By law, federally licensed gun dealers must conduct background checks on firearms purchasers.

Among those barred from buying guns are people legally determined to be “mentally defective” and those who have been committed to mental institutions. But states are not required to send those records to the background check system, which is run by the FBI, and its database is spotty.

Cornyn’s bill would increase grants under the government’s main law enforcement program by up to 5 percent for states that send the federal system at least 90 percent of their records on people with serious mental problems. States providing less data could see their grants from a broad range of justice programs penalized by the same amounts, at the attorney general’s discretion.

The bill would give state and local governments more flexibility to use federal funds to screen for mental problems in prisoners and improve training for law enforcement officers and others on handling emergencies involving the mentally ill.

Less than two weeks ago, John Russell Houser fired a handgun into a crowd of movie watchers in Lafayette, Louisiana, killing two and wounding nine. Houser’s family said they knew he had mental problems and had sought court protection, but he was not involuntarily committed to a hospital.

When he purchased the weapon at a gun shop in Alabama, the information about his problems had not been sent to the background check system and the sale was allowed. Police said Houser killed himself after they confronted him.

Dylann Roof, charged in June’s massacre of nine people at a historically black church in Charleston, South Carolina, bought his gun after an FBI background check examiner did not discover that Roof had been arrested for possessing illegal drugs, authorities said. That should have blocked his purchase.
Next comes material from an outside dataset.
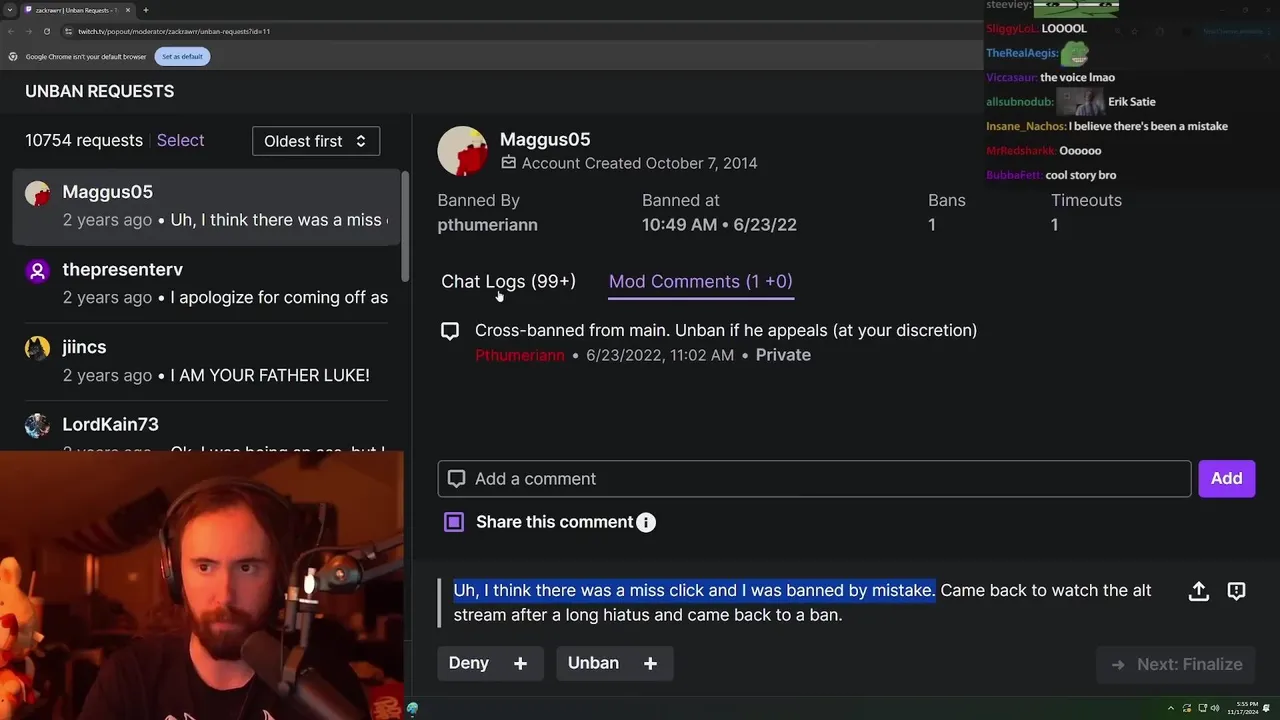
Task: Click the request list scrollbar
Action: 405,226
On Monday, a Democratic leader, Sen. Chuck Schumer, D-N.Y., introduced legislation that would provide extra federal money to states that send a broad range of data on the mentally ill to the federal system, including information about the mentally ill, violent criminals and domestic abusers.

In 2013, the Senate shelved bipartisan legislation that would have expanded required background checks to firearms bought at gun shows and all Internet sales. All but four of the chamber’s 45 Republicans opposed the measure.